In the 1890s, Ms. Jennie Benedict, a caterer in Louisville, created this green spread for entertaining hungry crowds. Benedictine is traditionally served on sandwiches. Made with thin white bread, the sandwiches are finished by trimming off the crusts and slicing the squares into delicate triangle treats. Today, benedictine is served on all types of bread and is often thinned (by adding extra mayo, sour cream or a little of both) and presented as a dip. Recipes vary, but essentially Benedictine is a package of softened cream cheese blended with a seeded and grated cucumber, a grated onion, a couple tablespoons of mayonnaise and a dash of green food coloring. If you don't want to experiment, you can follow a Benedictine recipe.
Burgoo (it’s a stew)
A Kentucky favorite, burgoo is often made to celebrate Derby Day. The stew is made for parties around the year, but feeding a crowd burgoo during the Kentucky Derby is a way for hosts and revelers to enjoy a great meal while showing their Kentucky pride. There are a million recipes out there and many cooks throw in whatever meat and vegetables are on hand. Generally, a burgoo has three types of meat along with corn, okra and lima beans. There are plenty of recipes to follow, if you are interested in cooking up a pot. The stew’s popularity has held strong since before the Civil War and shows no sign of letting up.

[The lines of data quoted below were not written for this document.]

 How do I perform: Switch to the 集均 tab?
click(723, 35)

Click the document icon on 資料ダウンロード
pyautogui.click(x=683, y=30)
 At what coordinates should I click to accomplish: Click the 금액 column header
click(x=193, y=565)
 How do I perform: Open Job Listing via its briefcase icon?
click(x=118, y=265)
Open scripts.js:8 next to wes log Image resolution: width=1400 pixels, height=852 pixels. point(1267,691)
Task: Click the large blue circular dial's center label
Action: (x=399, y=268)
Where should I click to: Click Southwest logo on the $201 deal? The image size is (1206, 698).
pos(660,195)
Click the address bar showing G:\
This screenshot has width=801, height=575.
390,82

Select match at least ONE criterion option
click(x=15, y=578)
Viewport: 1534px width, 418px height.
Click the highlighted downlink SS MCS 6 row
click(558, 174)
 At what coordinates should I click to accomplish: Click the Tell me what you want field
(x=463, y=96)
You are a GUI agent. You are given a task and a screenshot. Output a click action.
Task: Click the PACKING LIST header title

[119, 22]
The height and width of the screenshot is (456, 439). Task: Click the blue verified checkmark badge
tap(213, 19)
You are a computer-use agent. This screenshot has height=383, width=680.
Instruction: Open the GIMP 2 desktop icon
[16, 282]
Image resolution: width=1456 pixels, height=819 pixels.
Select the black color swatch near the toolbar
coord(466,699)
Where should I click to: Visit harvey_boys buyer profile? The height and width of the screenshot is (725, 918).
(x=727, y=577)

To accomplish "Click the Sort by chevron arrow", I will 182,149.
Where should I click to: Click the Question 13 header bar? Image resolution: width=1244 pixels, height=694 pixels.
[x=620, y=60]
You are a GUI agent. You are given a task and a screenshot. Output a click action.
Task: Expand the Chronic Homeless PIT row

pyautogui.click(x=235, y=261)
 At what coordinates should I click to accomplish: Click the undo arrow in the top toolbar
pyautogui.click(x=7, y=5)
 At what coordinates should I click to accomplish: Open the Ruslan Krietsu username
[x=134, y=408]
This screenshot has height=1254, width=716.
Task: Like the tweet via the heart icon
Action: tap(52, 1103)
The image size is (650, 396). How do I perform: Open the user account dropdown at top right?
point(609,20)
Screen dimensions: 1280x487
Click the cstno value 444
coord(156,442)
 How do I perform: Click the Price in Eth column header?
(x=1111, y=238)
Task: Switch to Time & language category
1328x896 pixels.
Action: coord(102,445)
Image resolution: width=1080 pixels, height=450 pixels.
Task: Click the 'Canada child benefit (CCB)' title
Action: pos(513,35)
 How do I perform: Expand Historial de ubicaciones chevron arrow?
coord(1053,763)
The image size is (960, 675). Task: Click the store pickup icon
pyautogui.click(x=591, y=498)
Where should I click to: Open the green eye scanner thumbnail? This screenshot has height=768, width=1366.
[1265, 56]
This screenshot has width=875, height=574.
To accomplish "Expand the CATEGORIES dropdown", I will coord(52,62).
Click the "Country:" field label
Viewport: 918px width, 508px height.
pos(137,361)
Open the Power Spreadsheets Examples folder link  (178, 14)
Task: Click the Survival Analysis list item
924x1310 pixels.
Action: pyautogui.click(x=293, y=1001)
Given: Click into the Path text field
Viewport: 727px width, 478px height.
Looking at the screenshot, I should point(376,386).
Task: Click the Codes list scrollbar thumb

A chocolate walnut pie, developed by the Kern family a half a century ago, the name “Derby Pie” is a registered trademark of Kern’s Kitchen. People say only members of the Kern family and a few select employees of Kern’s Kitchen are privy to the top secret recipe. But, if you like Derby Pie, there are plenty of versions gracing pie plates around town. Often called Not Derby Pie, Pegasus Pie or May Day Pie, each pie is a rich chocolatey nut creation and each name, in its own way, is giving a nod to Derby (which takes place the first Saturday in May and is celebrated beforehand with the Pegasus Parade). Or, if you are a good baker, you could always whip one up at home.
Henry Bain SauceThis sweet and spicy sauce was created by Henry Bain, the maitre d' at the Pendennis Club in downtown Louisville. Bain worked at the private club for forty years, and in the early 20th century he developed the sauce to accompany steaks and game animals served at Pendennis. The sauce was an immediate success. The recipe was held as a Pendennis Club secret for years. Now the sauce is bottled and available in gourmet shops. Although the original recipe is still served at Pendennis, the ingredients are now public knowledge. Home cooks and chefs alike whip up versions of the sauce, many adding their own personal spin. The sauce is a mixture of chutney, walnuts, ketchup, Worcestershire, and spice. The Pendennis Club was established as a gentleman's club in 1881. Not only the birthplace of this savory sauce, the club is also thought to be where the Old Fashioned cocktail originated.
Hot Brown (it's a sandwich)
It is a hot open-faced sandwich, piled high with turkey and bacon. Sounds tempting, right? Well it doesn’t stop there, the Hot Brown is then covered with a cheese sauce and placed in the oven. The result is a rich treat with crisp edges and a browned sauce. The dish was created at the Brown Hotel (it’s namesake) by Chef Fred Schmidt in the 1920s. At that time, people would dance into the wee hours and if anyone got hungry they would enjoy a late-night snack of ham and eggs. The Hot Brown debuted as an alternative late-night meal and quickly became a success, at one point being the menu choice for 95% of the customers at the Brown Hotel’s restaurant. The dish is still a favorite and is available at restaurants throughout Louisville.
Although this cocktail did not originate in Kentucky, it is the official drink of the Kentucky Derby. A mixed drink containing alcohol, a mint julep is made with bourbon, simple syrup and mint. It is served over crushed ice. If you order one at Churchill Downs during Derby season, it is served in a commemorative glass.
A regional favorite, Modjeskas are handmade marshmallows either dipped or wrapped in sweet caramel. The confections are named after Helena Modjeska, a Polish actress who performed in an Ibsen play in Louisville. That was 1883, and a star-struck candy maker created Modjeskas in her honor. The candy has been enjoyed throughout Louisville for over a hundred years.